A 132-patient randomized controlled trial (2025) evaluating DPSCs for alveolar bone regeneration demonstrated statistically significant improvement in bone volume at implant sites treated with DPSCs versus control (scaffold alone), with CBCT-measured bone fill exceeding controls by a mean of 2.1 mm in vertical dimension at 6 months (Tresserra-Ninou et al., J Dent Res, 2025). This represents the largest clinical RCT of dental stem cells to date and provides the strongest evidence yet for clinical translation.

Clinical Pearl

BMAC can be obtained point-of-care using commercial centrifugation systems (e.g., Harvest SmartPrep, Arthrex Angel) and combined with bone graft matrices at the time of surgery. This avoids the regulatory complexity of cell culture expansion (which triggers FDA biologics regulation under 21 CFR 1271) while still providing MSCs, growth factors, and a concentrated cellular environment. The tiered FDA regulatory framework classifies minimally manipulated, homologous-use cell products differently from cultured and expanded cells.

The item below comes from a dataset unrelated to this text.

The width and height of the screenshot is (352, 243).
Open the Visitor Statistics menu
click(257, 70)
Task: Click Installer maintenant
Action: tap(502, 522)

Scaffold-Based Bone Regeneration¶

Scaffolds provide three-dimensional structural templates for cell attachment, proliferation, and tissue formation:

Current scaffold categories:

Scaffold Type	Material	Advantages	Limitations
Collagen-based	Type I collagen sponge/membrane	Biocompatible, resorbable, FDA-cleared	Low mechanical strength, rapid resorption
Calcium phosphate	HA, beta-TCP, biphasic	Osteoconductive, tunable resorption	Brittle, limited macroporosity
Polymer	PCL, PLGA, PLA	Tunable degradation, 3D-printable	Acidic degradation products, limited osteoconductivity
Composite	Collagen + CaP, Polymer + CaP	Combines mechanical and biological properties	More complex manufacturing
Bioactive glass	45S5, S53P4	Angiogenic, antibacterial	Brittle, limited shapes

Clinical evidence for scaffolds in OMS:

Published outcomes for scaffold-based bone regeneration in maxillofacial defects show a remarkably wide range of effectiveness: 0.2--70.5% new bone formation depending on scaffold composition, defect size, cell/growth factor loading, and follow-up duration (Yousefi et al., Biomaterials, 2024 systematic review). This variability underscores the importance of scaffold selection matched to the specific clinical defect and biological environment.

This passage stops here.